Abstract Co substitutions for Fe83.3Si4B8P4Cu0.7 precursors are effective to stabilize the nanoporous structures during dealloying in H2SO4 solutions and improve Redox performances of nanoporous electrodes in alkaline conditions. Heterogeneous nanocrystalline structures of Co-substituted Fe83.3-xCoxSi4B8P4Cu0.7 (x = 0, 4, 10 and 20 at.%) alloys consist of two phases: α-Fe(Co) phases and continuously distributed residual amorphous phases. The nanopores on as-dealloyed Fe-Co-Si-B-P-Cu alloys are smaller in size with higher Co concentrations. This is ascribed to the finer α-Fe(Co) phases distributed in the precursor alloys after nanocrystallization. Nanoporous architectures after dealloying inherit the microstructural characteristics of Fe-Co-Si-B-P-Cu precursor alloys. The short-term and long-term CV curves of nanoporous Redox electrodes in 0.5 M KOH solution demonstrate that Redox reactions have been enhanced by partial substitution of Fe by Co and the best Redox performance can be obtained on as-dealloyed Fe79.3Co4Si4B8P4Cu0.7 alloys because of the highest Redox peak current density of 90 mA cm−2 after 150 CV cycles. However, the stabilities of nanoporous Fe79.3Co4Si4B8P4Cu0.7 electrodes have a predictable decline due to the overgrowth of Fe3O4 octahedra and destruction of the ligaments during long-term Redox cycling. On the other hand, the better Redox stabilities has achieved on as-dealloyed Fe63.3Co20Si4B8P4Cu0.7 alloys with stable oxidation peak current densities of 45–47 mA cm−2 from 950 to 3000 CV cycles, about 2.3 times the nanoporous Co-free Fe83.3Si4B8P4Cu0.7 electrodes.
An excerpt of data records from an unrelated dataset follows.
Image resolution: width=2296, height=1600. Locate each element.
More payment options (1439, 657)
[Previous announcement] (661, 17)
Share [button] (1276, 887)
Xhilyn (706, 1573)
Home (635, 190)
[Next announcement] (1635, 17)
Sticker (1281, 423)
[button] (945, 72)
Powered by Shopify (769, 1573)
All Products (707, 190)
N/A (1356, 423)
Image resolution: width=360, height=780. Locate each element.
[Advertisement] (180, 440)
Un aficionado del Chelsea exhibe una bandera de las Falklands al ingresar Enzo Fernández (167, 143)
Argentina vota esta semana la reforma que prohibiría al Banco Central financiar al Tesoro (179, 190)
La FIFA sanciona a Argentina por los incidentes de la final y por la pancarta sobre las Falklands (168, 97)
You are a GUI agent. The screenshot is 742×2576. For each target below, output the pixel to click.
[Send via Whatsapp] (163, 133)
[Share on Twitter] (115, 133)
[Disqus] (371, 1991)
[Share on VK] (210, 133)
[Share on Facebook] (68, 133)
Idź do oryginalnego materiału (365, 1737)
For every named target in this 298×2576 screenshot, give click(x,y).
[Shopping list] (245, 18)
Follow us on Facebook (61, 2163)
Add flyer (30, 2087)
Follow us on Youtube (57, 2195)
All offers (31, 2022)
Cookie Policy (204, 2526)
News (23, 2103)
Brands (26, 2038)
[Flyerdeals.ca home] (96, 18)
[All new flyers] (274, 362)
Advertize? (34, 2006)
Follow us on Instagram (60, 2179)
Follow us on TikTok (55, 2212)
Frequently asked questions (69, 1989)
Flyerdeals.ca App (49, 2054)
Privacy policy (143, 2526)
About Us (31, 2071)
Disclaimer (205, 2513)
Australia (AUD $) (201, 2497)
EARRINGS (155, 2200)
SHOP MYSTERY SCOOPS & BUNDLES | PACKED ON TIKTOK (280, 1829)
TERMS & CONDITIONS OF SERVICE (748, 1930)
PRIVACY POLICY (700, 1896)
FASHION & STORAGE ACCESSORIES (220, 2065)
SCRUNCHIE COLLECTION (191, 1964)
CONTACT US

The stabilities are considered to result from the relatively small Fe3O4 octahedra, the stabilization of the amorphous Co3O4 outmost layers and the transformation of amorphous and crystalline Co3O4 phases during long-term Redox cycling. The Co substitution of Fe83.3Si4B8P4Cu0.7 precursor alloys can achieve the high Redox performances and good stabilities of nanoporous electrodes.

中文翻译：

---

具有优异氧化还原性能和高稳定性的相脱合金 Fe83.3-xCoxSi4B8P4Cu0.7（x = 4、10 和 20 at.%）前驱体的纳米多孔电极

摘要 Co 取代 Fe83.3Si4B8P4Cu0.7 前驱体可以有效地在 H2SO4 溶液中脱合金过程中稳定纳米多孔结构，并提高纳米多孔电极在碱性条件下的氧化还原性能。Co 取代的 Fe83.3-xCoxSi4B8P4Cu0.7（x = 0、4、10 和 20 at.%）合金的非均质纳米晶结构由两相组成：α-Fe(Co) 相和连续分布的残余非晶相。脱合金后的 Fe-Co-Si-BP-Cu 合金上的纳米孔尺寸较小，Co 浓度较高。这归因于纳米化后分布在前体合金中的更细的 α-Fe(Co) 相。脱合金后的纳米多孔结构继承了 Fe-Co-Si-BP-Cu 前驱体合金的显微结构特征。纳米多孔氧化还原电极在 0 时的短期和长期 CV 曲线。5 M KOH 溶液表明通过 Co 部分取代 Fe 增强了氧化还原反应，并且在脱合金态的 Fe79.3Co4Si4B8P4Cu0.7 合金上可以获得最佳氧化还原性能，因为最高的氧化还原峰值电流密度为 90 mA cm-2 150 个 CV 循环后。然而，由于 Fe3O4 八面体的过度生长和长期氧化还原循环过程中韧带的破坏，纳米多孔 Fe79.3Co4Si4B8P4Cu0.7 电极的稳定性有可预见的下降。另一方面，脱合金后的 Fe63.3Co20Si4B8P4Cu0.7 合金具有更好的氧化还原稳定性，在 950 到 3000 次 CV 循环中具有 45-47 mA cm-2 的稳定氧化峰值电流密度，大约是纳米多孔无钴的 2.3 倍Fe83.3Si4B8P4Cu0.7 电极。稳定性被认为是由相对较小的 Fe3O4 八面体引起的，在长期氧化还原循环过程中，非晶 Co3O4 外层的稳定性以及非晶和结晶 Co3O4 相的转变。Fe83.3Si4B8P4Cu0.7前驱体合金的Co取代可以获得纳米多孔电极的高氧化还原性能和良好的稳定性。